È un filo ancestrale che, di generazione in generazione, viene svolto nelle parole e nei ricordi delle quattro protagoniste. E mentre sfilano lungo le moschee di Istanbul o si infilano nei cunicoli della Cappadocia, rievocano storie del passato, zie e nonne che si sono ribellate, signore che hanno avuto coraggio e hanno abbandonato povertà e miseria in cerca di felicità e gioia.
Nella vacanza sono loro quattro, due gemelli e due capricorni («Noi abbiamo salvato le gemelli dai casini, loro ci hanno salvato dalla noia»). Ma, appunto, sono anche tutte le altre donne del mondo (almeno, quelle di un certo tipo).
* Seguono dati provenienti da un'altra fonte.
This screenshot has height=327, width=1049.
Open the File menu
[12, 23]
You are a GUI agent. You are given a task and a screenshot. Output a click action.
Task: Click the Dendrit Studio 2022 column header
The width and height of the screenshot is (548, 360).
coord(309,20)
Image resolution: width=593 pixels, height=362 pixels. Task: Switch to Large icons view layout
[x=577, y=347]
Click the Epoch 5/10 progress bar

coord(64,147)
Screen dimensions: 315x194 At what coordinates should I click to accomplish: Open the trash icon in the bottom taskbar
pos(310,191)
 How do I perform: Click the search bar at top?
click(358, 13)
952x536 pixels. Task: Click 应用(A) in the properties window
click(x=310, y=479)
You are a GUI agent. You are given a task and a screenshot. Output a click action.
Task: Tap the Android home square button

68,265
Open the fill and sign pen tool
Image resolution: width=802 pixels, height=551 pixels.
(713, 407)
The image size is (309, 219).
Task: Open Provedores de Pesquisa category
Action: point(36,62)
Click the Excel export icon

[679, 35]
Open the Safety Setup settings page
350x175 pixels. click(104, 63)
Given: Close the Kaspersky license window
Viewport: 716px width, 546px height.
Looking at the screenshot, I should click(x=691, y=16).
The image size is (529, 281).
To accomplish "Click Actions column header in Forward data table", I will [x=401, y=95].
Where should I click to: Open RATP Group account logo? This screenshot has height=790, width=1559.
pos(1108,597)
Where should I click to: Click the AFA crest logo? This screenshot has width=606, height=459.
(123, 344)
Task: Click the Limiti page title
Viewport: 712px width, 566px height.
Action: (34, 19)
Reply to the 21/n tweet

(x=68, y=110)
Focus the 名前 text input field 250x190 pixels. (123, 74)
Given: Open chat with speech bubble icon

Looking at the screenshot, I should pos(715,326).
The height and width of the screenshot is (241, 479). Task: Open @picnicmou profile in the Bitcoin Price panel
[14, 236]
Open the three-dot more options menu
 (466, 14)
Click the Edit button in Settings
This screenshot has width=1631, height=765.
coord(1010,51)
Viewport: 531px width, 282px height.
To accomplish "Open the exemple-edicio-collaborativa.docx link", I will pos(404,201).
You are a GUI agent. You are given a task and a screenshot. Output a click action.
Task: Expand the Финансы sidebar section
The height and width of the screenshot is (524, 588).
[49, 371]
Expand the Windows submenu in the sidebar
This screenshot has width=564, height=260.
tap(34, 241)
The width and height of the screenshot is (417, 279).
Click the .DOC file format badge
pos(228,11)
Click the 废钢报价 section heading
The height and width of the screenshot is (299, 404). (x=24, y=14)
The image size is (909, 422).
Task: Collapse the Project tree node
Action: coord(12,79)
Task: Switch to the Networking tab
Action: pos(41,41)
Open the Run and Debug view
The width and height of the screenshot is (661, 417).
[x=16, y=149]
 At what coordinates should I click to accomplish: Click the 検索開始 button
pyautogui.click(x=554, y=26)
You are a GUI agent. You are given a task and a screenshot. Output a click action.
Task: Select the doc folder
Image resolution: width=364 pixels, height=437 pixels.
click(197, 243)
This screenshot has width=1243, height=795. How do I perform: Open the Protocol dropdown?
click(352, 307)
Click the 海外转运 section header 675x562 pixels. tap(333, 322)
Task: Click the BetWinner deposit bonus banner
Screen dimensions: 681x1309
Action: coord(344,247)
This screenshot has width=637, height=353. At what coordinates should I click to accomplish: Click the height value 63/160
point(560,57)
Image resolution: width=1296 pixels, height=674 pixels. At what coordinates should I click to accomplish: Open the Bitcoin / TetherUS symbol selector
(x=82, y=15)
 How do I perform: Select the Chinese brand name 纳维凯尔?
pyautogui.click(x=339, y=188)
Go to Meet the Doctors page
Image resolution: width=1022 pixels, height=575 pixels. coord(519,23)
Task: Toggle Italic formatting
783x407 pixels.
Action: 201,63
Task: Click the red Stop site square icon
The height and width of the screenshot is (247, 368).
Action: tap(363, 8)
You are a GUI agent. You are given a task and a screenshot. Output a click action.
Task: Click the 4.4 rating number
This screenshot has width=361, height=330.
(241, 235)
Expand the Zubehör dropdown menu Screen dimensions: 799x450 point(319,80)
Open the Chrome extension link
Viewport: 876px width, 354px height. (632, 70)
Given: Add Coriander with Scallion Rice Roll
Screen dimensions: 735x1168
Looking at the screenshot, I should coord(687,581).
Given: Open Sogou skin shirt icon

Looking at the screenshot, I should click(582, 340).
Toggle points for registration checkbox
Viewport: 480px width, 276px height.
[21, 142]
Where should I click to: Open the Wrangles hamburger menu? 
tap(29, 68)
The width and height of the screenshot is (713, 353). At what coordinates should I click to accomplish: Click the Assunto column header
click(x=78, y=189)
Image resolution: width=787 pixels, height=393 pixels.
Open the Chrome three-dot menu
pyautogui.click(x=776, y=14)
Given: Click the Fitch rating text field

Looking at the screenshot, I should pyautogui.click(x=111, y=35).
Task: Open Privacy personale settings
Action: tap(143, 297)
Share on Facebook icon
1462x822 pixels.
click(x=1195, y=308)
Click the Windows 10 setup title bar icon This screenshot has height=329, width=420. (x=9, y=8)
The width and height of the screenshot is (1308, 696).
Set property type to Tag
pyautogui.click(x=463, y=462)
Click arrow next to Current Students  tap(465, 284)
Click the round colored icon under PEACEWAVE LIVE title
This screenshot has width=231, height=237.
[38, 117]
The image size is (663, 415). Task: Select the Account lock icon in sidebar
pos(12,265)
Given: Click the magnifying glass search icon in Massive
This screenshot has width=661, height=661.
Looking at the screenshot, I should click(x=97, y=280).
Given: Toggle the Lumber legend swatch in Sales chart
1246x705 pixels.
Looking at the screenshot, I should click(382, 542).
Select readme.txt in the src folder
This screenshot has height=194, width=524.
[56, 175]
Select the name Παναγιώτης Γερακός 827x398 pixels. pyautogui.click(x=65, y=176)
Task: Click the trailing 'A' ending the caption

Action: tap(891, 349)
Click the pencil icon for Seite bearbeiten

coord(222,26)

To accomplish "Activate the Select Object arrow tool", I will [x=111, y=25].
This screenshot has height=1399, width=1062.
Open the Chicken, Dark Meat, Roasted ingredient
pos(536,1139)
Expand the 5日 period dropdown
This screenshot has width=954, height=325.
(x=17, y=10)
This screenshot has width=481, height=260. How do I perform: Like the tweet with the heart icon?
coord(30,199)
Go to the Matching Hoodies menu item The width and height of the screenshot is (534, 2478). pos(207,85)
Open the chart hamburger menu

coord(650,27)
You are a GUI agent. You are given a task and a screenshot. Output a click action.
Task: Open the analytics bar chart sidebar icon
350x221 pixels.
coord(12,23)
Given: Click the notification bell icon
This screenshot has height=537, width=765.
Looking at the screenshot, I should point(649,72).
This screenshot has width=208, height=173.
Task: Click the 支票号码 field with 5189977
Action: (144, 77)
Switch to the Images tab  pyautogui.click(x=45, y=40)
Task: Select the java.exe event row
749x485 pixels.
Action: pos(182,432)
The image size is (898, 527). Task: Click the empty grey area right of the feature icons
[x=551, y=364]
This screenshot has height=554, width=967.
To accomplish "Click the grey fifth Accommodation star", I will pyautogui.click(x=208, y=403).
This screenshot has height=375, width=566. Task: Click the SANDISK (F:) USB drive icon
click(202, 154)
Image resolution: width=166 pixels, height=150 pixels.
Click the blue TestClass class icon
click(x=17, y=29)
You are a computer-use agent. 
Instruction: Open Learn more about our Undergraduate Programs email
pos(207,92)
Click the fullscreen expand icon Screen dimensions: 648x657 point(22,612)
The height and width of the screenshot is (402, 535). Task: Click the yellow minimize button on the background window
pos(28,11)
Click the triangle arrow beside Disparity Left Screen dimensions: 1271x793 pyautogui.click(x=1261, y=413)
È un universo di libertà, raccontato con il ritmo di una passeggiata primaverile e i colori di un film di Almodovar. Le protagoniste hanno paura (qualche volta) se la cavano (sempre), conoscono nuove persone e luoghi, affondano nei sogni, nei ricordi e nelle acque del mare turco.
Una libertà a volte condizionata: la voce narrante, dalla vita «comodissima» e con un eterno ruolo subalterno negli affari sentimentali parte proprio è sulla soglia di (forse) una nuova storia d’amore, con un uomo che (lei si stupisce) pensa a lei e la cerca.
Le altre, le amiche, la prendono per mano: sono loro, a questo turno, che “tirano le pantofole”. Sono la comunità che accerchia, difende e che – vedi il caso dei messaggi al telefono – sa fare la cosa giusta quando una, da sola, farebbe (sapendolo!) la cosa sbagliata.
L’amicizia in fondo è una atmosfera ariosa e viva, che si accende in una gita on the road verso oriente, dove la patente è una metafora e una formalità (chi guida, per esempio, non ce l’ha) e conta davvero solo la pratica.
E lo spazio femminile, o femminino, che per Valeria Parrella è «ciò che di divino v’è nell’uomo» si esplica in un mondo e una religione che separa e divide i sessi.
Non a caso la voce narrante, estenuata dalla vita fino a quel momento, troverà proprio lì un momento di requie: «All’improvviso mi riposavo nel mondo diviso dagli uomini, attraversato solo con donne, senza nessuno da rincorrere o aspettare. Forse mi riposavo dalla gravidanza di quell’altra, dalla morte di Saciko che ci aveva messe di fronte a una profondità che non conoscevamo, dal perpetuarsi per secoli del Ramadan. Smaltivo la fatica delle generazioni che ci precedevano e preparavo le forze per quelle a venire». Una lezione, forse. Per tutti i tipi di donne.